Damn, I Don't Want to Build a Business Empire
Chapter 63: Start.
CHAPTER 63: START.
Inside the guild channel, modest panic escalated into opera.
Jiang Jiu: That damage is impossible. He’s hacking. Tank4Hire: Report him! Laozi Jiu Jiujiu:I died in one hit. Again. This is personal.
A minute later, someone dropped a screenshot into the chat: the new equipment sheet from the game mall. The channel went silent, then exploded.
Archer_7:Guaranteed set... $100,000?! ClericGo:They even posted the drop probabilities. In red. Are we being trolled by the UI team? Treasurer Chen:The probability table says your luck has left the chat.
Chen Cong opened the mall himself. There it was: an outrageously honest scam—rates so low they had their own basement and a guarantee at $100,000.
His disappointment faded into a slow smile. Not cheating. Just spending.
"Compete with me using equipment?" He said to nobody, rolling his wrist. "Fine. Let’s compete with money."
He recharged $300,000 without blinking. Three guaranteed sets: one for himself, two for his lieutenants. In guild chat, he typed two words:
Brother Hao: Start.
The channel detonated.
Jiang Jiu: Brother Hao is awesome! Archer_7: Brother Hao is generous!! Laozi Jiu Jiujiu: Dad—I mean Boss—adopt me.
Chen Cong leaned back, satisfied. "Hunt him. When you find Xueluo, ping me. I want the first swing."
Across the room, his assistant winced at the receipt emails chiming like funeral bells.
Suho shut his monitor and stretched. Cafeteria first, team building second.
He grabbed his notebook titled HOW TO LOSE MONEY LIKE A GENTLEMAN and scribbled:
Double order of ergonomic chairs (for the game studio and the break room nobody uses)
Team building venue: lakeside resort, multipurpose hall, karaoke, archery, indoor surfing (why not?)
Buffet packages: the expensive column, twice
Transportation: buses with reclining seats that recline too far
He checked his remaining system funds. The day after tomorrow is settlement. Perfect timing to light the rest on fire.
In HPO, guild scouts spread out again. Jiang Jiu led a squad into the western wilds. Their party chat dripped with superstition.
Archer_7: If Brother Hao draws three sets, does the system curse someone else to be unlucky forever? Tank4Hire: That’s not how RNG works. Treasurer Chen: That’s exactly how RNG works.
A ping came in from the south flank.
Scout_3: Saw him—the ID Xueluo—testing damage on rock golems. He three-shot a golem.
Jiang Jiu: That’s our guy. Mark him and call Brother Hao.
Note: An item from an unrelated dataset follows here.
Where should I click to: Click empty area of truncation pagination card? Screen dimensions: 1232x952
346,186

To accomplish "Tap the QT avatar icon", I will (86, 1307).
Don’t engage. We go in together.
They closed in, slow and careful. A hawk circling.
At Horny Princess Interactive, Fen Su rubbed at eyes that had replaced sleep with coffee. The build had passed QA, the probability table was pinned to the gacha like a scarlet letter, and the forums were already inventing new insults for planners.
Fen Su (muttering): "Who designs a $100k guarantee and lives?"
Then he remembered Suho’s "Do it anyway."
He sighed, forwarded the patch report to Cho Rin, and added a PS: "Team building memo received. Please confirm the resort has karaoke. The staff voted 17–2 for ’Yes, obviously.’"
Cho Rin replied instantly: "Booked. Also added archery and indoor surfing per Mr. Kim’s ’money must suffer’ directive."
Fen Su stared at the email, wondering if their CEO was a genius, a madman, or both.
Suho logged back in that evening, purely to "check the weather." The moment he touched the wilds, a familiar force pressed in. Guild pings cascaded. The grass itself seemed to vibrate.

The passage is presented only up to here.